Stored items:
###

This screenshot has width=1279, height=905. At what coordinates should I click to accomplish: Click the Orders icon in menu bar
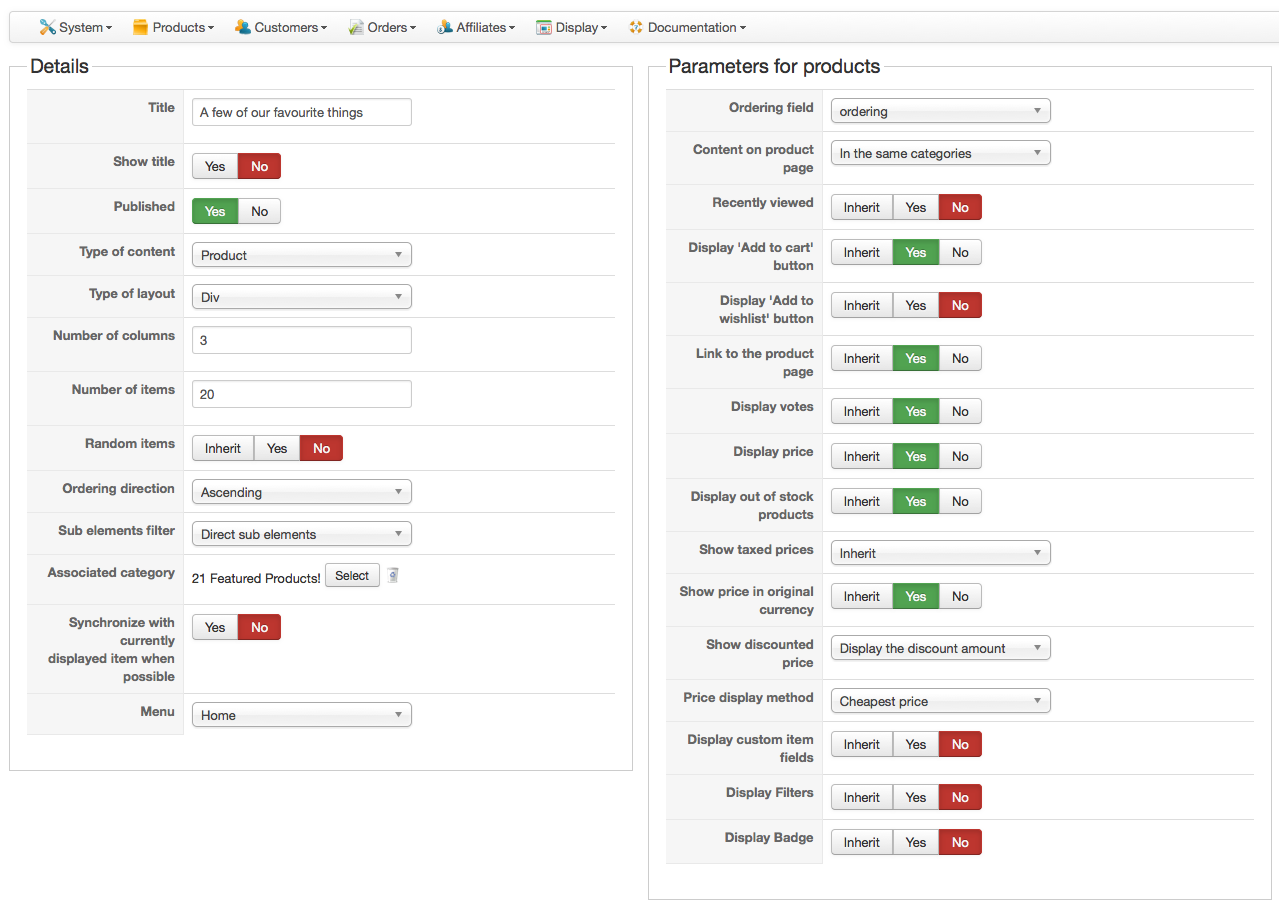point(356,27)
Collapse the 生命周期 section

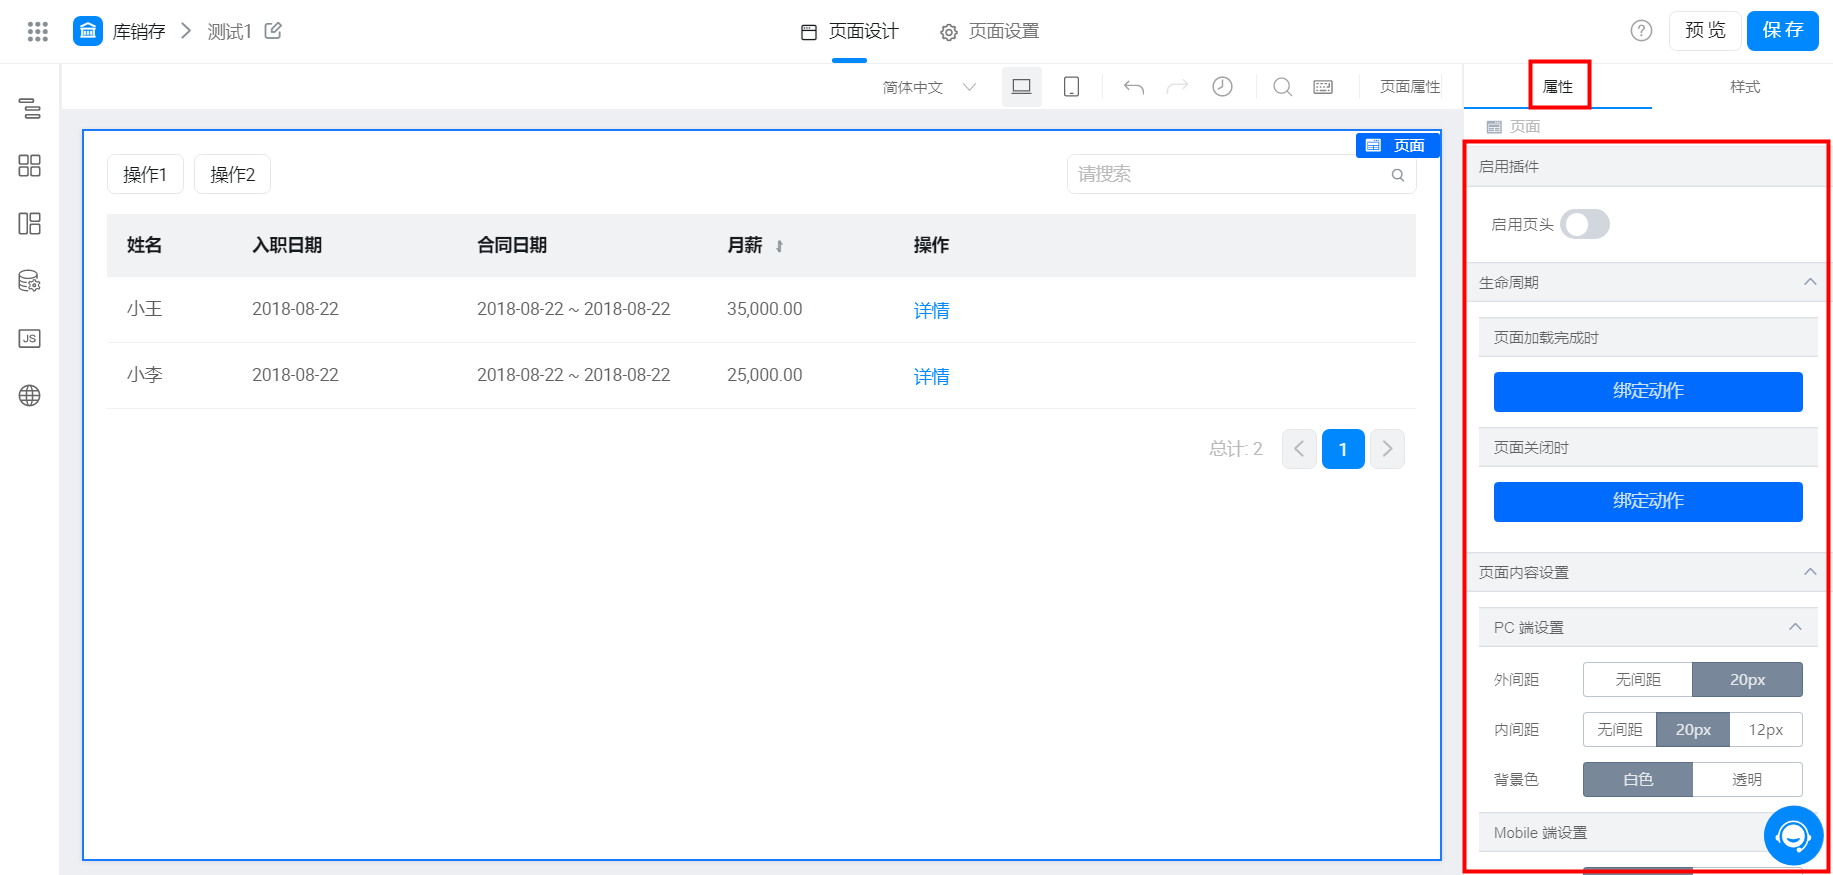pos(1809,282)

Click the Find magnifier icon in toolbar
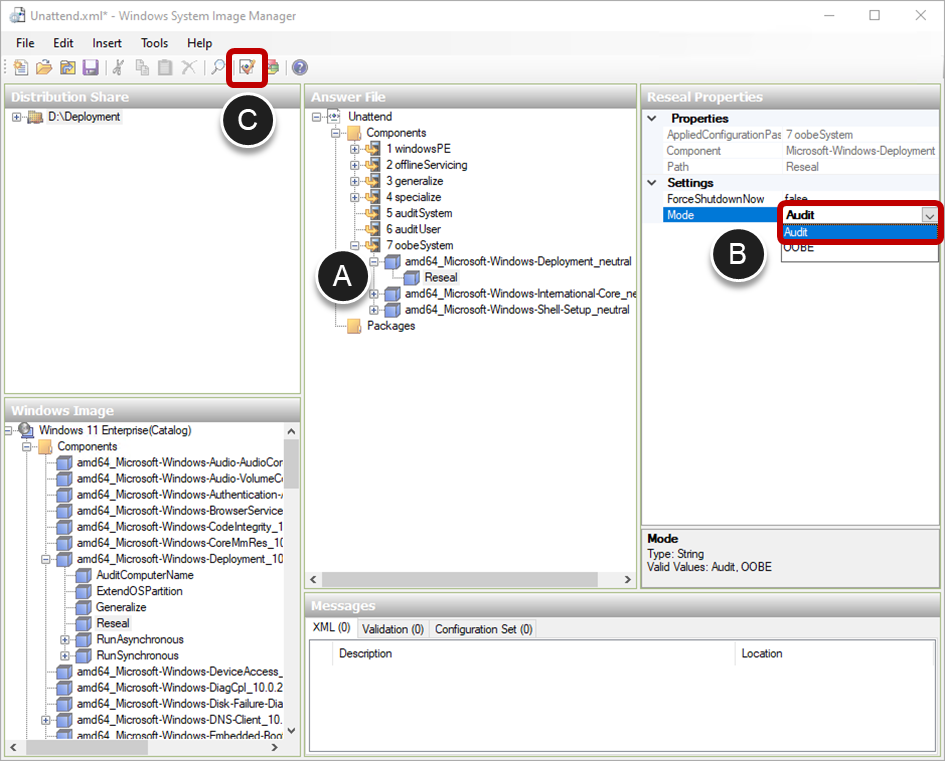[x=216, y=68]
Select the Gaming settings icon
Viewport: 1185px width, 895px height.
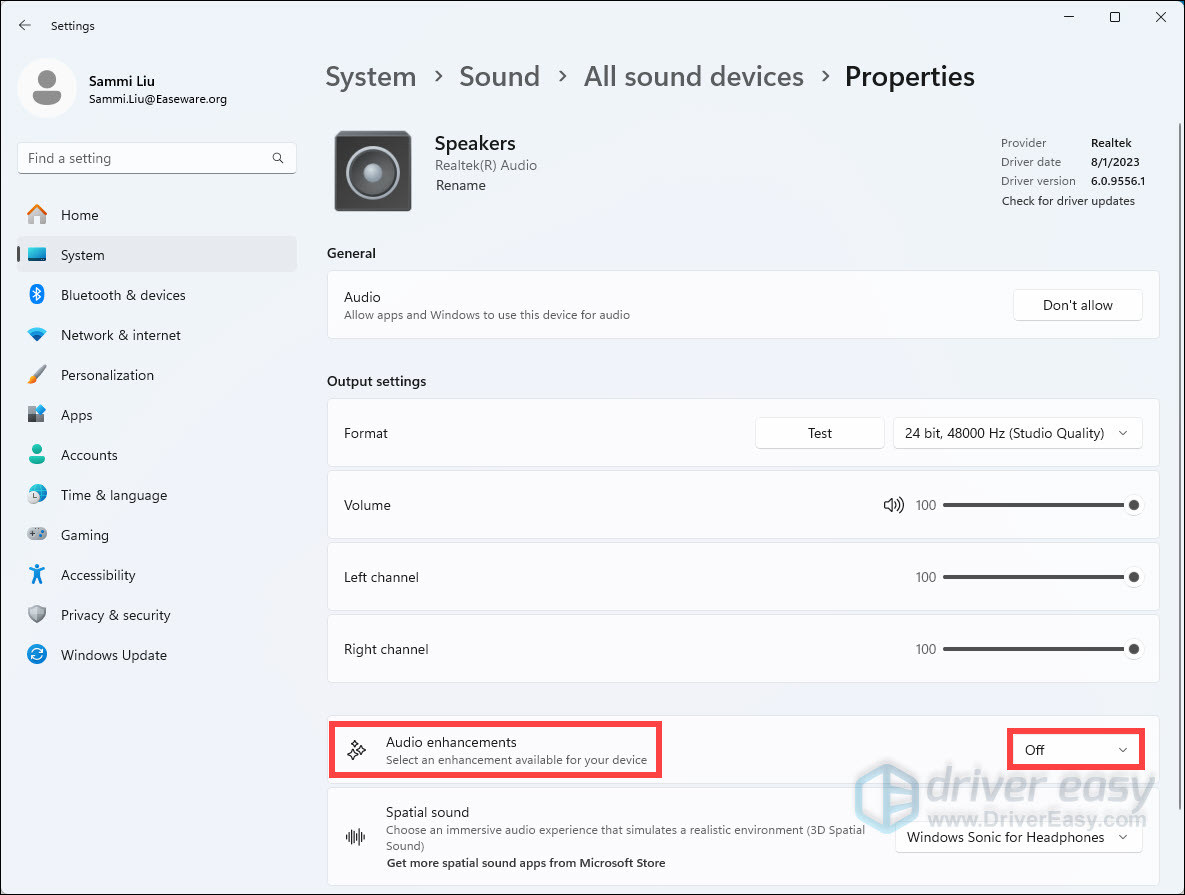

###

▶ [TASK GOAL]
Could the data above be repeated exactly, with every picture dropped?

▶ [REPLY TO THE EXERCISE]
This screenshot has width=1279, height=905. At what coordinates should I click to accomplish: Click the Orders icon in menu bar
point(356,27)
Collapse the 生命周期 section

pos(1809,282)

Click the Find magnifier icon in toolbar
[x=216, y=68]
Select the Gaming settings icon
Viewport: 1185px width, 895px height.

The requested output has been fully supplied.